_TASK PROMPT_: In the listing below, repeat word for word the lines from the one containing "You are a GUI" up to and including the one containing "Task: Click on", and give nothing else.

_MATERIAL FOR THIS EXERCISE_:

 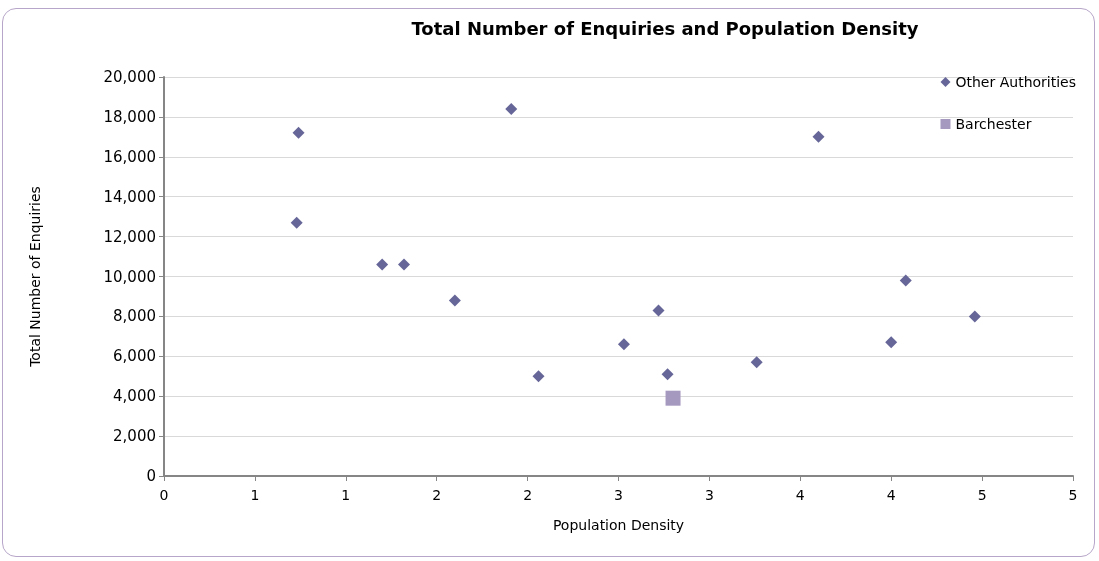 What do you see at coordinates (134, 396) in the screenshot?
I see `y-tick-label: 4,000` at bounding box center [134, 396].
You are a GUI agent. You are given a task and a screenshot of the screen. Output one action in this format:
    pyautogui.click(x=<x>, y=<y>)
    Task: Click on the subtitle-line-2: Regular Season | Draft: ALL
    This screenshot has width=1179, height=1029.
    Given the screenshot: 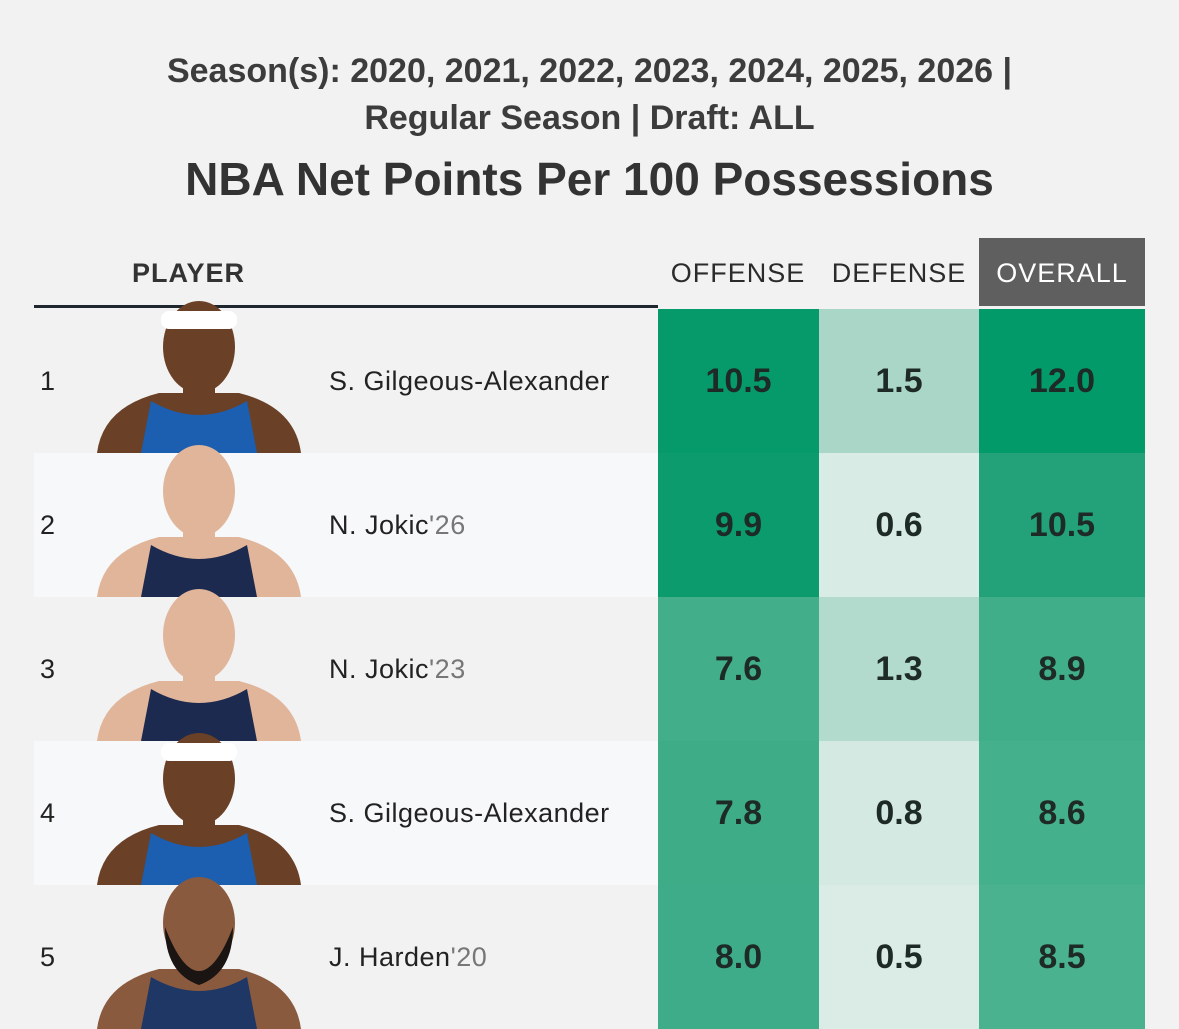 What is the action you would take?
    pyautogui.click(x=590, y=118)
    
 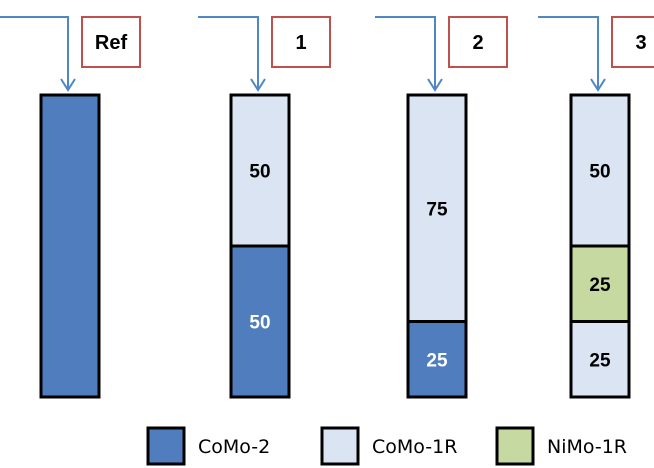 I want to click on segment-percent-label: 75, so click(x=437, y=210).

_THE COMPLETED TASK_:
You are a GUI agent. You are given a task and a screenshot of the screen. Output one action in this format:
    pyautogui.click(x=<x>, y=<y>)
    Task: Click on the subtitle-line-2: Regular Season | Draft: ALL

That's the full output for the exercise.